Quand je m’aperçois, toujours inopinément, qu’ils ne sont plus là, je suis déçu : c’est comme si je n’étais pas digne de leur présence.
Une belle surprise toutefois : récemment, un petit dieu à coquille s’est caché pendant trois semaines, avant de surgir en plein repas, rampant entre les assiettes. Ma fille l’a délicatement remis là où elle l’avait ramassé trois semaines plus tôt. Il était peut-être affamé mais semblait en bonne santé.
Dehors ils sont partout, et faciles à trouver. Inutile de leur dresser des autels, qu’ils ne sacraliseront pas nécessairement de leur présence : il suffit de baisser les yeux, de retourner pierre ou feuille, de secouer une branche, soulever une écorce, creuser légèrement la terre… On découvre alors que le monde est certes enchanté, mais au ras du sol.
Eux nous voient aussi. Dehors nous sommes la plupart du temps sous le regard d’au moins quelques-uns d’entre eux, mais je doute qu’ils nous identifient comme individus ni même comme êtres quelconques. Ni géants, ni admirateurs, ni exterminateurs : plutôt de simples choses, dangereuses ou non, comestibles ou non, propices à nidification ou parasitage, obstacles à contourner ou traverser…
On peut les écraser, les empoisonner, les démembrer, les emprisonner facilement ; on peut les admirer, les étudier, les protéger ; mais on ne peut ni les soumettre ni les posséder comme esclave ou chien. Ils n’ont pas d’autre maître que le soleil, lointain, souverain, unique pourvoyeur d’ambroisie.
La question se pose de leurs attributs : qui a lesquels ? Certains ont la coquille, d’autres la toile, d’autres élytres, antennes, couleurs chatoyantes ; certains marchent sur l’eau, d’autres peuvent survivre à l’ébullition ou dans l’espace même… Tous ont la faiblesse, beaucoup le silence. Mes préférés sont à la fois les plus vulnérables et les plus lents.
Ma fille collectionne des reliques : les exuvies de petits dieux, qu’elle trouve au pied des arbres. Une controverse théologique fondamentale nous agite : faut-il reconnaître le statut divin à ces dépouilles ? Ma fille l’affirme, tandis que sur cette question j’incline à l’agnosticisme.
Autrefois ils étaient plus grands.

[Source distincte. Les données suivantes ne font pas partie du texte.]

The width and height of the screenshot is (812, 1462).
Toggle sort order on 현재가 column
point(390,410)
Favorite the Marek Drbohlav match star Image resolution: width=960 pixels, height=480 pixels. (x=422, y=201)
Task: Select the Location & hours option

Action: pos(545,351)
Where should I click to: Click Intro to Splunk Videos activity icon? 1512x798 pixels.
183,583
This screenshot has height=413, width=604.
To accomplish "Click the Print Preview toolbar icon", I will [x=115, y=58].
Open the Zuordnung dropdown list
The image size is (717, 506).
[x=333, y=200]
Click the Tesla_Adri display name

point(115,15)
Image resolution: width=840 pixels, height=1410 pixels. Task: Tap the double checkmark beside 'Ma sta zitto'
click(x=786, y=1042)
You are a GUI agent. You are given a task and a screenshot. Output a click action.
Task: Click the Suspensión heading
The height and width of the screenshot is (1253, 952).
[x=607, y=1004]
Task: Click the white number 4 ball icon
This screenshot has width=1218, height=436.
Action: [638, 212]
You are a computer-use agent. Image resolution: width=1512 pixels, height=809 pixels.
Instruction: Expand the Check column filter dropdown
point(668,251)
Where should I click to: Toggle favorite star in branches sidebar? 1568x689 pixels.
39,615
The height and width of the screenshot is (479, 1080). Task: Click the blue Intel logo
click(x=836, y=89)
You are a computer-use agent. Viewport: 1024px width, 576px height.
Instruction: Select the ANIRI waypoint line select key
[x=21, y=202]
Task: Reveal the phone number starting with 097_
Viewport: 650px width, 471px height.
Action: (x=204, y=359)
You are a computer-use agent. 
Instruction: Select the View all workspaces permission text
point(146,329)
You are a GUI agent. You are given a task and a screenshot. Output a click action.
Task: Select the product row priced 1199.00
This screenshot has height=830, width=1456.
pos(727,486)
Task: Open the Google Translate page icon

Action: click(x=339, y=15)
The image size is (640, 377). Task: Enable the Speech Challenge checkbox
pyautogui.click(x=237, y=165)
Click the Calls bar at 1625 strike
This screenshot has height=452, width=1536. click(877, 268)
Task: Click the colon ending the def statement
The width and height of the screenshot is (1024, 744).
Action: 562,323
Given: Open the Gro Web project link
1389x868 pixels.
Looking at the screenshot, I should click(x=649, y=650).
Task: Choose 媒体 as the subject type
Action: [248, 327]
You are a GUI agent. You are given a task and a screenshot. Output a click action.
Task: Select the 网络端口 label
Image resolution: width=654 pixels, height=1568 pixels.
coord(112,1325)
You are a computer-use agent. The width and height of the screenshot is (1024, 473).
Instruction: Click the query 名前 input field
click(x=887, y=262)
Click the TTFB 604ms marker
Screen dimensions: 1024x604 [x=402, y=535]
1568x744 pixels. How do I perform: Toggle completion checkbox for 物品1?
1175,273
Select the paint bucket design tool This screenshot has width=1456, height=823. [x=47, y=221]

Avec leurs longues pattes, leurs vastes ailes, leurs larges segments, leurs énormes pinces, ils nous auraient fait peur, même ceux qui n’étaient pas moins inoffensifs que leurs descendants actuels. Mais c’était bien avant notre apparition ; et si ça revient un jour dans l’histoire de la Terre, ce sera peut-être à cause de nous, sans doute après.